I snapped awake and did what I could to keep her attention off of Louise. “Yeah, that sounds good. Can I give you a hand with anything?”

“Oh no, I’ve got to earn my keep. You head on up to the main cabin. I’ll have something out for y’all in just a minute.”

She moved her hand toward Louise but I stopped her and told her Louise asked to sleep in. She didn’t seem suspicious, so I followed her out and closed the door. Back in the main cabin, most of the rest of the sibs were already up. Andrea put on another movie and Marc was shuffling cards and trying to get a game of gin going. Evan snored loudly in his chair. Father was working on something on his tablet, and Chad was trying to copy him by doing something with his. No one asked how Louise was doing. After the night before, they must have been glad that she wasn’t there snapping at them.

Louise slept for most of the rest of the flight. I alternated between sitting with her and covering for her with lies to everyone else.
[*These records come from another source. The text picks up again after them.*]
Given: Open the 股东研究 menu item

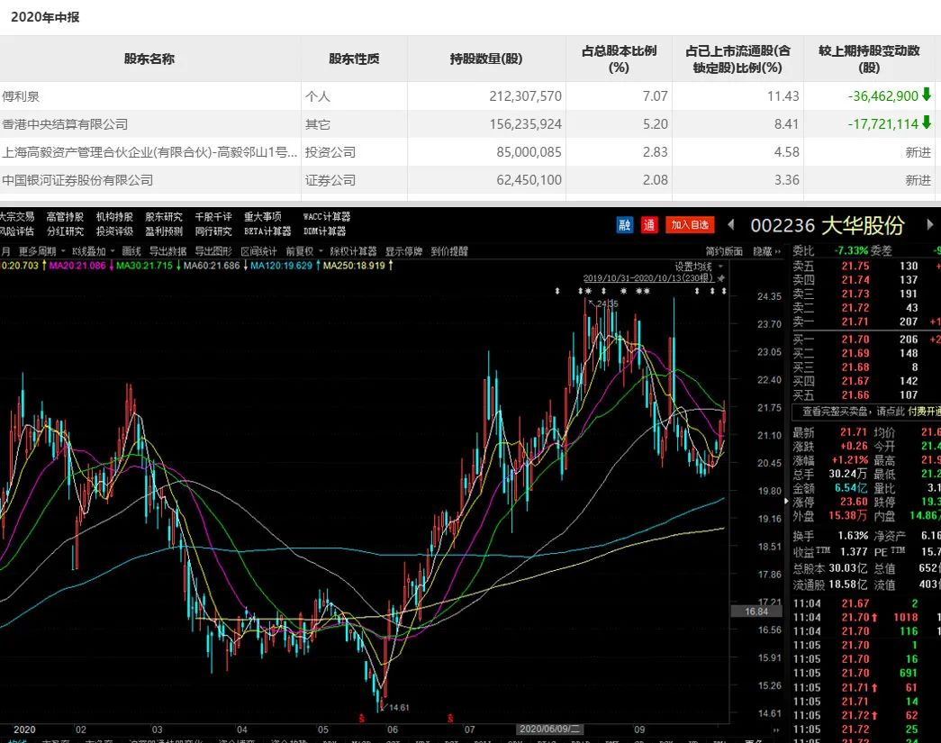Looking at the screenshot, I should click(164, 217).
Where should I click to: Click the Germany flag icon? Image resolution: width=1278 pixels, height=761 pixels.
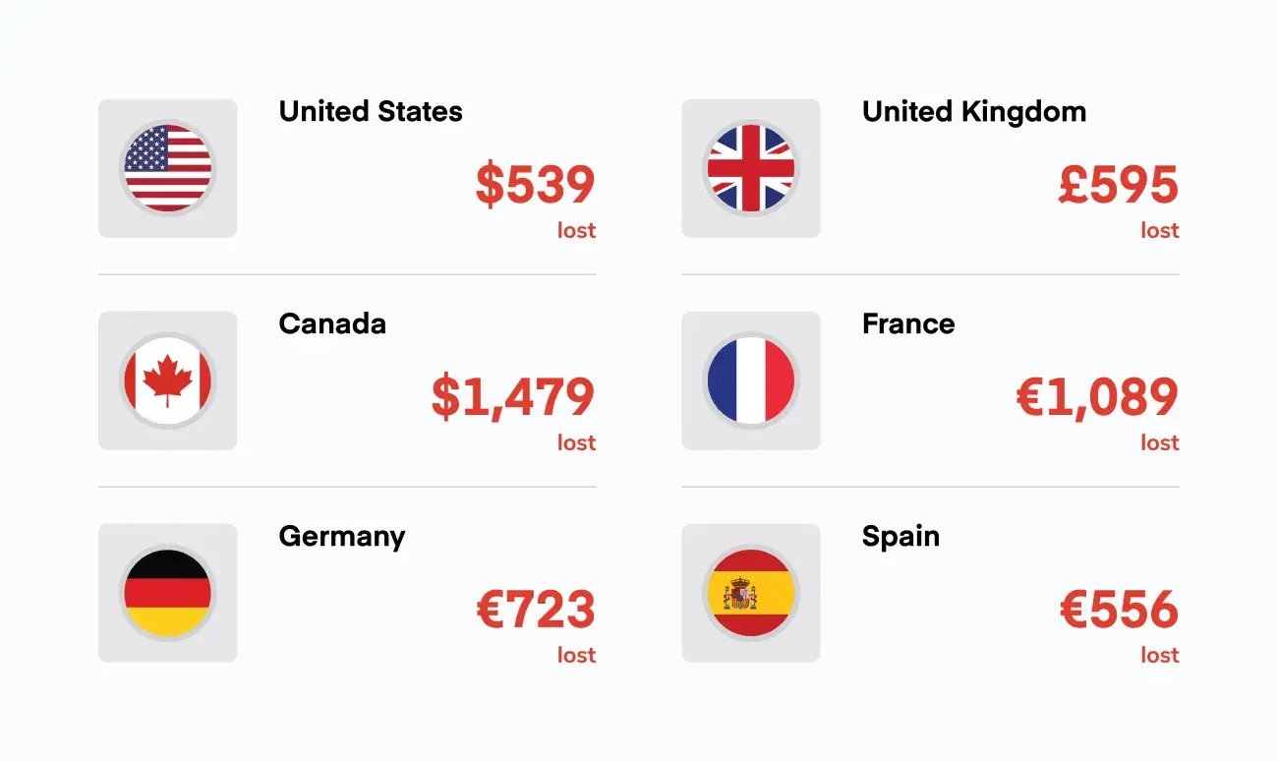[x=167, y=593]
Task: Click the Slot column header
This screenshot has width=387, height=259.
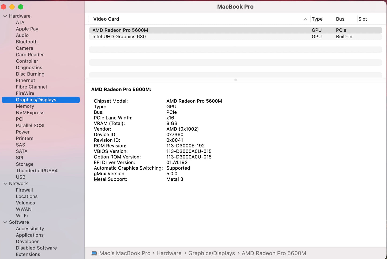Action: 363,19
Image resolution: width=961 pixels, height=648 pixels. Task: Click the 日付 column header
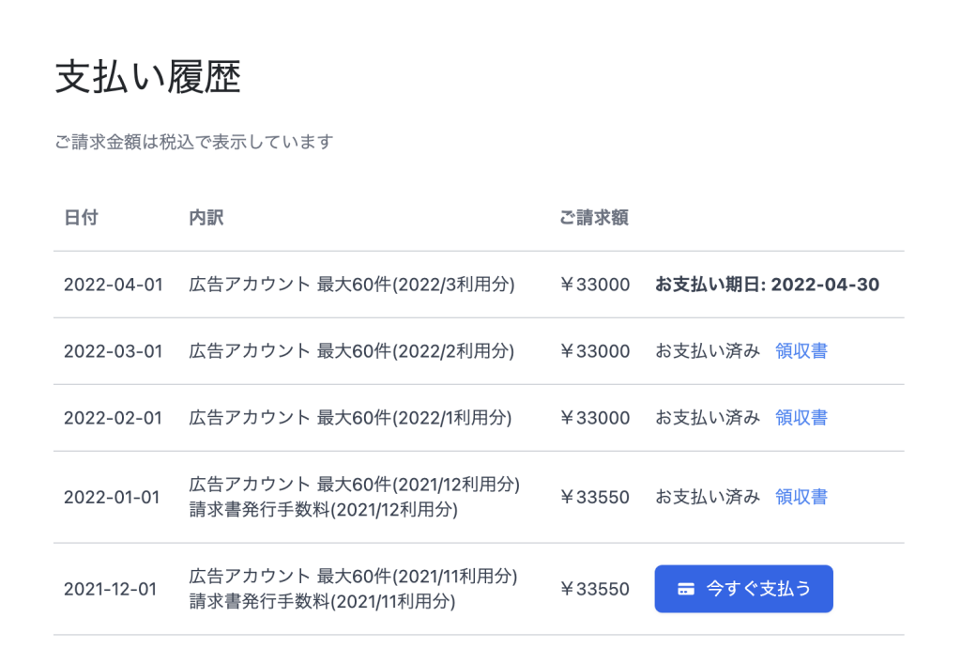[81, 218]
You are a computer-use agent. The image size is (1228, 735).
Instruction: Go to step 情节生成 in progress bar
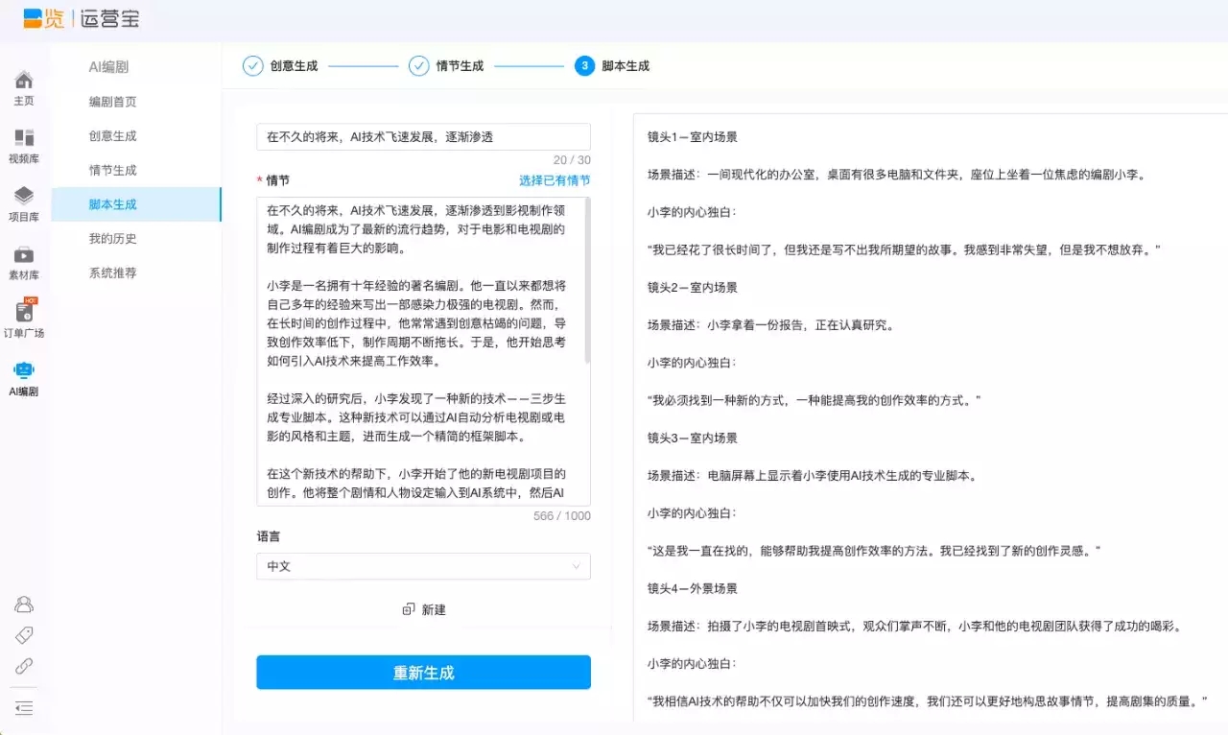447,66
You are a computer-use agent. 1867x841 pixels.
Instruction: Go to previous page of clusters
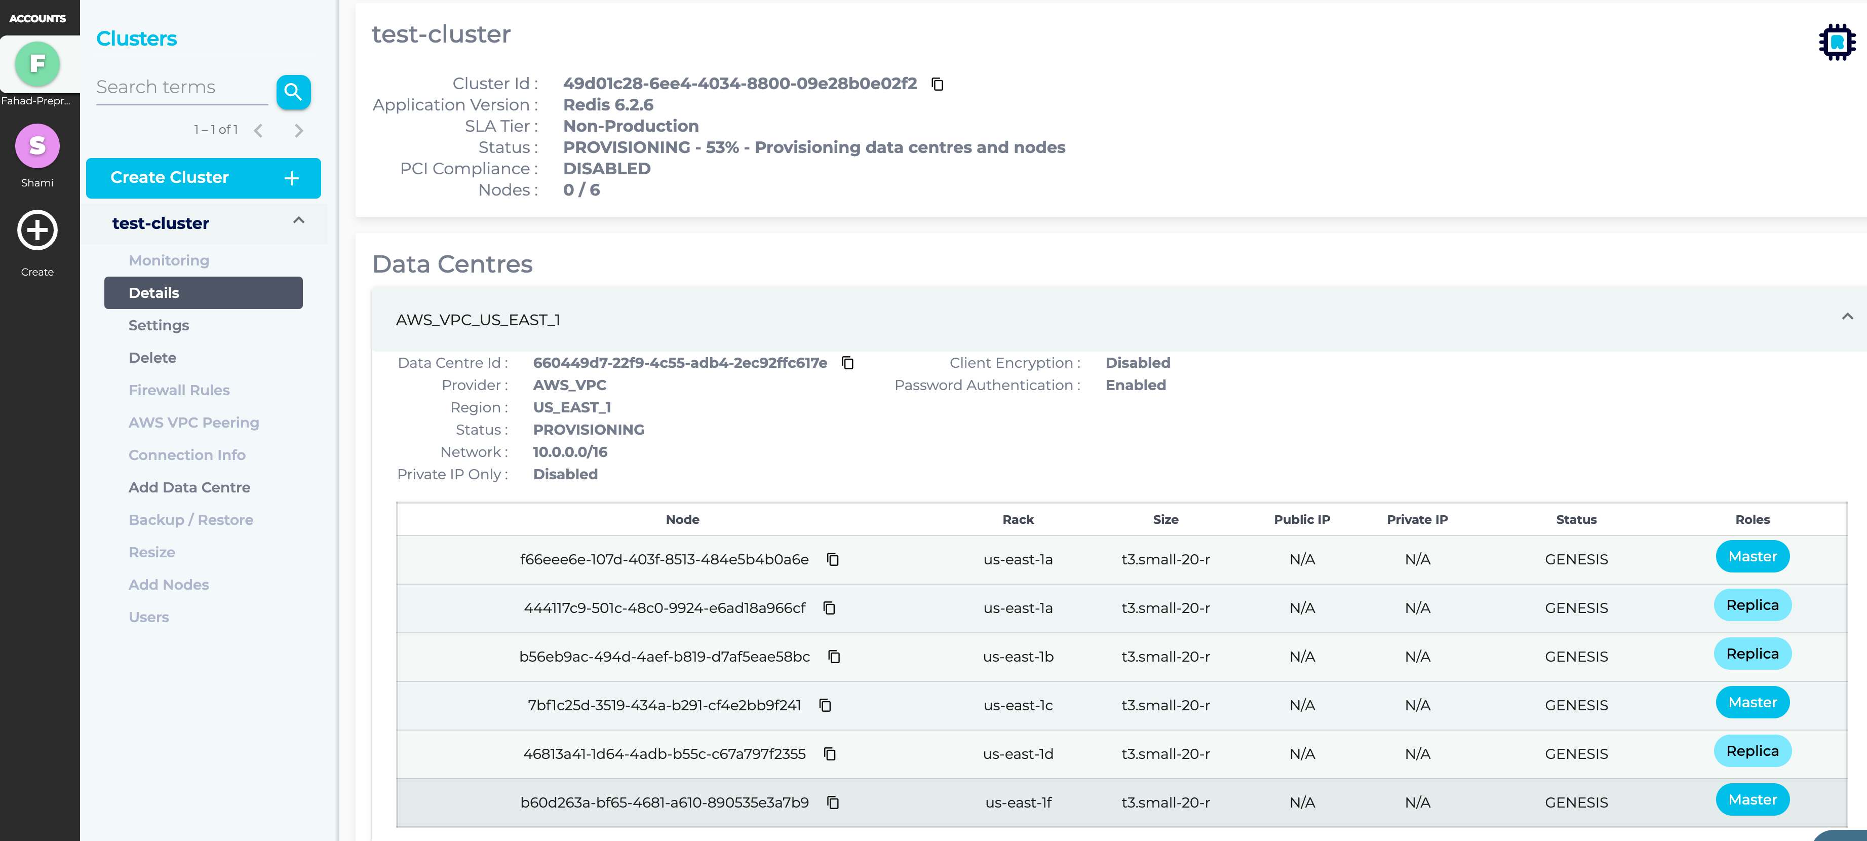[259, 131]
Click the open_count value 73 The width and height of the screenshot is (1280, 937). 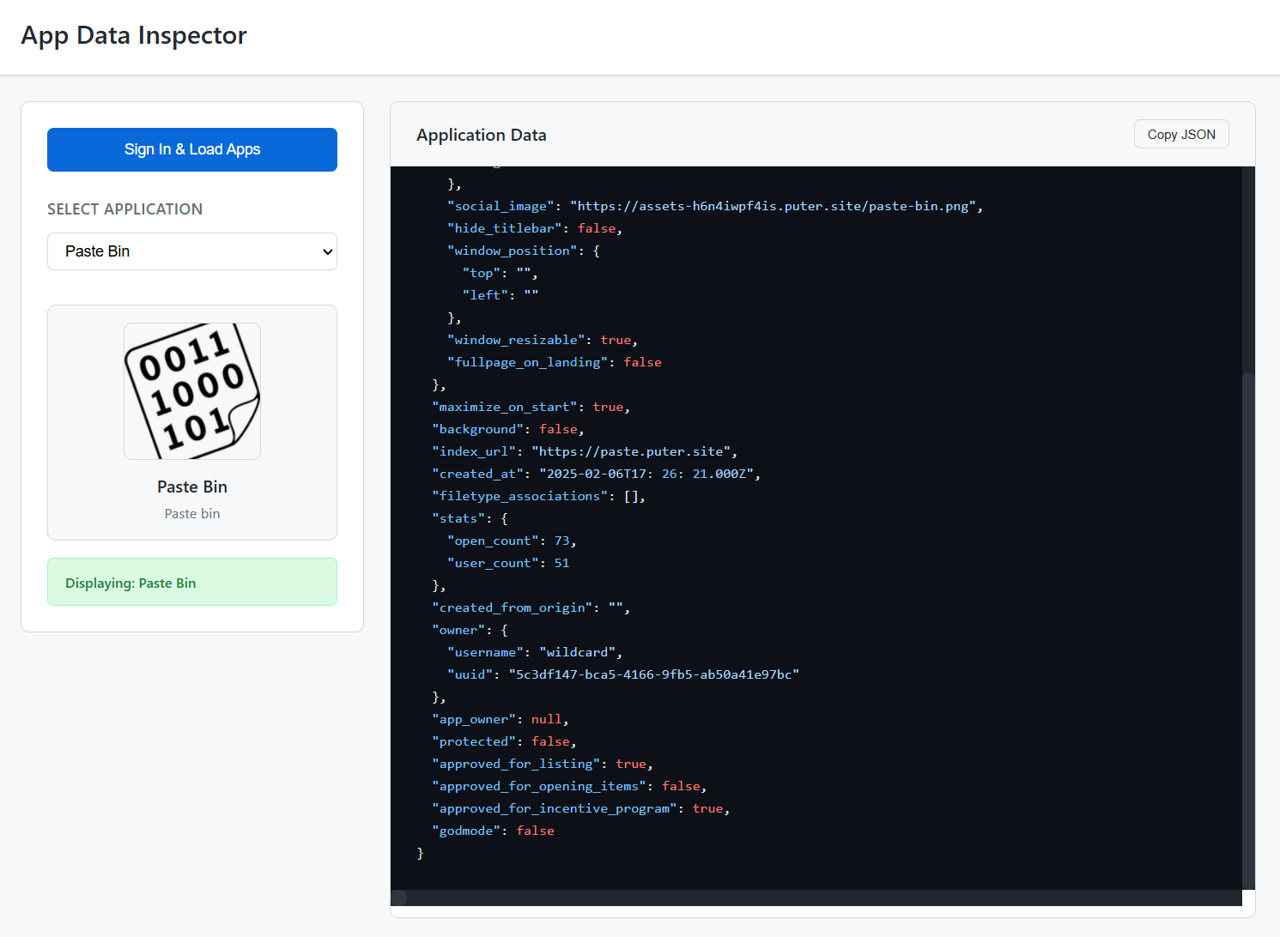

I tried to get her to eat, but she refused everything. I wasn’t hungry, but I ate some of her meals so the others wouldn’t know. She finally sat up again toward the end of the flight. I got her to drink a little water, but she didn’t want anything else. She asked how long until we arrived. I told her it was a couple more hours. She cried again and fell back to sleep. She was still out when Father started rebooting our implants.